==== Records provided ====

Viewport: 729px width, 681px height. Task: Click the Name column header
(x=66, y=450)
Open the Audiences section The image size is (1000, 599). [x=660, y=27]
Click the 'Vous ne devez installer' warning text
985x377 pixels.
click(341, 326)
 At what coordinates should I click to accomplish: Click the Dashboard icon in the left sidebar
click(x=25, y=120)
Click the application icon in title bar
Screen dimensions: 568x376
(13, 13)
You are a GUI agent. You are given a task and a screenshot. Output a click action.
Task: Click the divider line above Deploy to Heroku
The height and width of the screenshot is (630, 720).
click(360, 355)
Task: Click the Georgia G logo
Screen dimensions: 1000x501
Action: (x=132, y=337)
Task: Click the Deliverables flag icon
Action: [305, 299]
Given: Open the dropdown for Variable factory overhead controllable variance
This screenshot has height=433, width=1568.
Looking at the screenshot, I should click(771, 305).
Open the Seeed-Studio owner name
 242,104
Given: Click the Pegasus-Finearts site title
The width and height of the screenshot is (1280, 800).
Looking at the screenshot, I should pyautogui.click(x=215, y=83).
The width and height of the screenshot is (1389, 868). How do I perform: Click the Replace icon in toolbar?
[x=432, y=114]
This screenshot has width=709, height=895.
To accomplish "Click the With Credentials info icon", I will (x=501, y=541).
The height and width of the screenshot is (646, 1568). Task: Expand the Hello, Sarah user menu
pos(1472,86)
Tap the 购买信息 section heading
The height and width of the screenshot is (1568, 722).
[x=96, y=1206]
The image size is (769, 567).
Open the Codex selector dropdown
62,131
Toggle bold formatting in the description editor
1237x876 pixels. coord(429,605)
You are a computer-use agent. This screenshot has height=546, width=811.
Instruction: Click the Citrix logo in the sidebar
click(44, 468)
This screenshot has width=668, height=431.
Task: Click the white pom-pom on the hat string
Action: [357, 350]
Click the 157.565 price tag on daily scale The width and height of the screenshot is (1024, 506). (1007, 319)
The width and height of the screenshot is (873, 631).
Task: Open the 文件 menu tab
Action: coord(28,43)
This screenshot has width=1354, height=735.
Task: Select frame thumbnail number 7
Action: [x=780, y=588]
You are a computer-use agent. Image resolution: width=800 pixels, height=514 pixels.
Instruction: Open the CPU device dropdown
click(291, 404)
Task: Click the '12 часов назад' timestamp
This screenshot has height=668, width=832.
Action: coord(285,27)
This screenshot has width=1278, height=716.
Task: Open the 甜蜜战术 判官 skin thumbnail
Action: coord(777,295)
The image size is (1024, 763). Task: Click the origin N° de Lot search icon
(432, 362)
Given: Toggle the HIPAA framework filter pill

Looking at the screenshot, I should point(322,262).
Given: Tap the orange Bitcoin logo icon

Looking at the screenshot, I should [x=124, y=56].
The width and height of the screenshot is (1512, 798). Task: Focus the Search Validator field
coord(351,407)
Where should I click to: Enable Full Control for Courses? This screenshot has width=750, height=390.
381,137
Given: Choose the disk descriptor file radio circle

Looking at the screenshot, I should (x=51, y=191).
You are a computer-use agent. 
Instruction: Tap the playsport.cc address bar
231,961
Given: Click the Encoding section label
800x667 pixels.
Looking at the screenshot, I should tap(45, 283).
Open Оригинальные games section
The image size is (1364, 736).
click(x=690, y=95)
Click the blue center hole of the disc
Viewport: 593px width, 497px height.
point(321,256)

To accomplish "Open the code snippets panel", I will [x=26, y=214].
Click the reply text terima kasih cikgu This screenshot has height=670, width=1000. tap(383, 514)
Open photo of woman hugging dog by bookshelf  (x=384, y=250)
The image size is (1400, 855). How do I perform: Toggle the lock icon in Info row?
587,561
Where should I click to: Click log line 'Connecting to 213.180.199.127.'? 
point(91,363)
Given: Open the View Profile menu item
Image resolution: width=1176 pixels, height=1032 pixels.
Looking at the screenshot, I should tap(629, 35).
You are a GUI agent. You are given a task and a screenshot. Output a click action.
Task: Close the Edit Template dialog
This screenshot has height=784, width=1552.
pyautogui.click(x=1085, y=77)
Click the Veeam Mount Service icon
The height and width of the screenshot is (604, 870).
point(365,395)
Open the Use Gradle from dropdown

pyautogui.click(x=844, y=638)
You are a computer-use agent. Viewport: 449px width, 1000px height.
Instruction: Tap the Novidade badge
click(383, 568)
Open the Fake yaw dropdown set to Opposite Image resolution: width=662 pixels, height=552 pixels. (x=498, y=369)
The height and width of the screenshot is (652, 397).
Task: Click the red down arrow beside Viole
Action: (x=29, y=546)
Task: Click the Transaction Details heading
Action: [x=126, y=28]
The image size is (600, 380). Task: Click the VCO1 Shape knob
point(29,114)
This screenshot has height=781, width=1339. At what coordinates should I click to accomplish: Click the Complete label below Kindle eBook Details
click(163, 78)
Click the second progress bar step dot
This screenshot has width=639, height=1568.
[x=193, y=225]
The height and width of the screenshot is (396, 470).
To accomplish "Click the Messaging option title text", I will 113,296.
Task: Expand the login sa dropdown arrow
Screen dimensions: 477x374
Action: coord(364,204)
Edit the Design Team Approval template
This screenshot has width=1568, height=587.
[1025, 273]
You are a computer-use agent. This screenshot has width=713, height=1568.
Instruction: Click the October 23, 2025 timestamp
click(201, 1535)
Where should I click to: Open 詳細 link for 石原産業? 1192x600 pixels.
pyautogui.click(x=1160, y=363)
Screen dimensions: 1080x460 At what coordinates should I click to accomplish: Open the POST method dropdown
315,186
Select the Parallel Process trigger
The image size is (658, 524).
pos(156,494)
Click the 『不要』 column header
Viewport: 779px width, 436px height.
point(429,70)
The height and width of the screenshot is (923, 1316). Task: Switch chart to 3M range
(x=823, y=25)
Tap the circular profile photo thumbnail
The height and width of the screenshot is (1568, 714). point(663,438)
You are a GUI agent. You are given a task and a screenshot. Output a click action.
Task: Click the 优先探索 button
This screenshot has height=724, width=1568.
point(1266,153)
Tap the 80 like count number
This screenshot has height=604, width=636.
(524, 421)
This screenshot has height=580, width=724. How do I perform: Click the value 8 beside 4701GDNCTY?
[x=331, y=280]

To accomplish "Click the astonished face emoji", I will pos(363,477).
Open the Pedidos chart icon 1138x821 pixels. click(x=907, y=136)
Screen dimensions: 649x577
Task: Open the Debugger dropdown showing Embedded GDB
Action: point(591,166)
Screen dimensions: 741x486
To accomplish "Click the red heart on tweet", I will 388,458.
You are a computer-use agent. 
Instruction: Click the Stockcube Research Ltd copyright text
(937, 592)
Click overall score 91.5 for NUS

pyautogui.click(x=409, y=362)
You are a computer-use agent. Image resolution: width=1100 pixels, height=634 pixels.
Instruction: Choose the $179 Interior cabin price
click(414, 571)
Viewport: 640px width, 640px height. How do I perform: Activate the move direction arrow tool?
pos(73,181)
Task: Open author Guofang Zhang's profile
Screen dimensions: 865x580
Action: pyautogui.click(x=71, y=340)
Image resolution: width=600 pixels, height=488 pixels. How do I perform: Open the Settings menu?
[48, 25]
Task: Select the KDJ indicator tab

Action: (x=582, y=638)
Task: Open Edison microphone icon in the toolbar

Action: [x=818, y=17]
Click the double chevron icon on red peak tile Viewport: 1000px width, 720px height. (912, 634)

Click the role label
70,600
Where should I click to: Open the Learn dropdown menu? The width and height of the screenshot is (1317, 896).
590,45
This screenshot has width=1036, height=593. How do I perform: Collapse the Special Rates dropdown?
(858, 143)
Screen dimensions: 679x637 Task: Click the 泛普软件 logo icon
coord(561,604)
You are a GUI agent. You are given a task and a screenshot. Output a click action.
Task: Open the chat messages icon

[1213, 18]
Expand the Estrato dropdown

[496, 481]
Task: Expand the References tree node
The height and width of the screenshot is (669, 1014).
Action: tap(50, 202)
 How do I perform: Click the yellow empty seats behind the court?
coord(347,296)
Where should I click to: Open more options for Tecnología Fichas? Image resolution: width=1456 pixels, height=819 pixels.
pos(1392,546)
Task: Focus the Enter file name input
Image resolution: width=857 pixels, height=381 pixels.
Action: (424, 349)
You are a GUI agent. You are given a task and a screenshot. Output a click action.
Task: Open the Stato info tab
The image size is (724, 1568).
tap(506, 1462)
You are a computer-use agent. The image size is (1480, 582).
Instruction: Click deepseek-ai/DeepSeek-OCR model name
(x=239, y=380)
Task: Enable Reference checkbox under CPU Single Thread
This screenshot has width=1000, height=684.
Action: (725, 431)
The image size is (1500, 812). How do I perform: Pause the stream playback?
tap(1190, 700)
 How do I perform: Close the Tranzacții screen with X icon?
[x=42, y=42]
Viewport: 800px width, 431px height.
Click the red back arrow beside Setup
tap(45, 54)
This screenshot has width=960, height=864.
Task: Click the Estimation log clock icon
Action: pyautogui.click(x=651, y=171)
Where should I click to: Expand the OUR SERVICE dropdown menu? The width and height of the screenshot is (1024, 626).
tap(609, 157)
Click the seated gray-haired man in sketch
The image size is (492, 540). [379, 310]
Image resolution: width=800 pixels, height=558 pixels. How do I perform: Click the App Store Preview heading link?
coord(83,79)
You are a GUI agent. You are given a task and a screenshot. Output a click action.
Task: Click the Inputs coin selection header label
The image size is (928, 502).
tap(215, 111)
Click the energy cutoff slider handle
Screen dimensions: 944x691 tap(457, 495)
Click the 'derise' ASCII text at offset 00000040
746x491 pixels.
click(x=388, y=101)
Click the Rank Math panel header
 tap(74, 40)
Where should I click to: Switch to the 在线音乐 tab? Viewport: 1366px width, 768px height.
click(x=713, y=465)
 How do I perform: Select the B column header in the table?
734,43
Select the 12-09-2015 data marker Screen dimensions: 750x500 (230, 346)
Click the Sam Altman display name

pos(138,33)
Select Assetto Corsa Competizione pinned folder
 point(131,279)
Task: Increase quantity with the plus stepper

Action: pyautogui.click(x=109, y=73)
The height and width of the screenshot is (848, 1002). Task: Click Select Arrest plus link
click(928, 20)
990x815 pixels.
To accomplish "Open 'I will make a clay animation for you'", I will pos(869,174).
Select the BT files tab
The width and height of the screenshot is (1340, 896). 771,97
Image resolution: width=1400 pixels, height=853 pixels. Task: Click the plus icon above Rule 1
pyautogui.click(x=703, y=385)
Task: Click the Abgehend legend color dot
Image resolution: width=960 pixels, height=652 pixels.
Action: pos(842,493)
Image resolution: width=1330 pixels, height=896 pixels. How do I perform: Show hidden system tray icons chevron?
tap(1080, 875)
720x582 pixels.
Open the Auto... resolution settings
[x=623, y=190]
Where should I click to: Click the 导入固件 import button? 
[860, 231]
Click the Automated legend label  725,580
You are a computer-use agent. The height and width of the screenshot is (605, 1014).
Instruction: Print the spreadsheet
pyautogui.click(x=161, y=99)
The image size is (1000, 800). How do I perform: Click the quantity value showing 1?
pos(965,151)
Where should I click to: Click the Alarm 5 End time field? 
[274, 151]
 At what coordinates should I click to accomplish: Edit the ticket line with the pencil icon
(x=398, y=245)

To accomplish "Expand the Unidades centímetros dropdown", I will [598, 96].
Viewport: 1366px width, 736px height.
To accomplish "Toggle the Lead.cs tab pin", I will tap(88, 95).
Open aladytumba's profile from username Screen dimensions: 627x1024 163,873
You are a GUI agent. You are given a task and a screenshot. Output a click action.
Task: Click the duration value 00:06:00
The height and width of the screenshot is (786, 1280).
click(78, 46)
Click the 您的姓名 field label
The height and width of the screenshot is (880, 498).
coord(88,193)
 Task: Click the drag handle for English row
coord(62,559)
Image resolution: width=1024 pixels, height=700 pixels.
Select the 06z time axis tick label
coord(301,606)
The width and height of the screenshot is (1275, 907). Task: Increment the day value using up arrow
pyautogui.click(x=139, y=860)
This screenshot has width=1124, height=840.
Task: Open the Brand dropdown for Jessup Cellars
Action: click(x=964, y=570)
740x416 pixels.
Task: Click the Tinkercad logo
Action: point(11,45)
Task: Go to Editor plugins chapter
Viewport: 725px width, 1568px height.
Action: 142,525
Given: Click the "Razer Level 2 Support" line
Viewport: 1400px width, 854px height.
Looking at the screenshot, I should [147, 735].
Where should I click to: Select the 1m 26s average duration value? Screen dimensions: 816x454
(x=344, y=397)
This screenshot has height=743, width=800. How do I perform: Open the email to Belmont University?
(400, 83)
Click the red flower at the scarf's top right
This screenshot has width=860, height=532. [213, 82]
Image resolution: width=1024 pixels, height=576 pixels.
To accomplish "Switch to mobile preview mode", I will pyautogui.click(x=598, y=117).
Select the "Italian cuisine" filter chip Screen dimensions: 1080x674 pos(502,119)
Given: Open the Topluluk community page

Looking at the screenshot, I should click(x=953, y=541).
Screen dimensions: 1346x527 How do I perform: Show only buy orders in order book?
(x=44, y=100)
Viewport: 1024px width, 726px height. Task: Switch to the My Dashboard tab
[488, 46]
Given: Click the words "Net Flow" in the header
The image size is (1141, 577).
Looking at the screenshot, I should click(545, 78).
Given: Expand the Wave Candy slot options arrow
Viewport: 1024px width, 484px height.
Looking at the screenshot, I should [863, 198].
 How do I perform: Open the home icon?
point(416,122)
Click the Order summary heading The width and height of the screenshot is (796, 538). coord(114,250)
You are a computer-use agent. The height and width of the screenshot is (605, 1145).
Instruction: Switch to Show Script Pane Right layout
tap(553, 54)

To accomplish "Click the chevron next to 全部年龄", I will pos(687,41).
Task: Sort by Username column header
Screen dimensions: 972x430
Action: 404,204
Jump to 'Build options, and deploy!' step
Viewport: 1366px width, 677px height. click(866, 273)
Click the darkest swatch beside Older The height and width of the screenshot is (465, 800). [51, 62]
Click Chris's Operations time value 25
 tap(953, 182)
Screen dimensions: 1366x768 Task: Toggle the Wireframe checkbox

====

Could you set down, exactly as written, the lines above between the one holding "This screenshot has height=743, width=800." and the one holding "Click the Order", inclusive, and nothing more?

Result of this task —
This screenshot has height=743, width=800. How do I perform: Open the email to Belmont University?
(400, 83)
Click the red flower at the scarf's top right
This screenshot has width=860, height=532. [213, 82]
Image resolution: width=1024 pixels, height=576 pixels.
To accomplish "Switch to mobile preview mode", I will pyautogui.click(x=598, y=117).
Select the "Italian cuisine" filter chip Screen dimensions: 1080x674 pos(502,119)
Given: Open the Topluluk community page

Looking at the screenshot, I should click(x=953, y=541).
Screen dimensions: 1346x527 How do I perform: Show only buy orders in order book?
(x=44, y=100)
Viewport: 1024px width, 726px height. Task: Switch to the My Dashboard tab
[488, 46]
Given: Click the words "Net Flow" in the header
The image size is (1141, 577).
Looking at the screenshot, I should click(545, 78).
Given: Expand the Wave Candy slot options arrow
Viewport: 1024px width, 484px height.
Looking at the screenshot, I should [863, 198].
 How do I perform: Open the home icon?
point(416,122)
Click the Order summary heading The width and height of the screenshot is (796, 538). coord(114,250)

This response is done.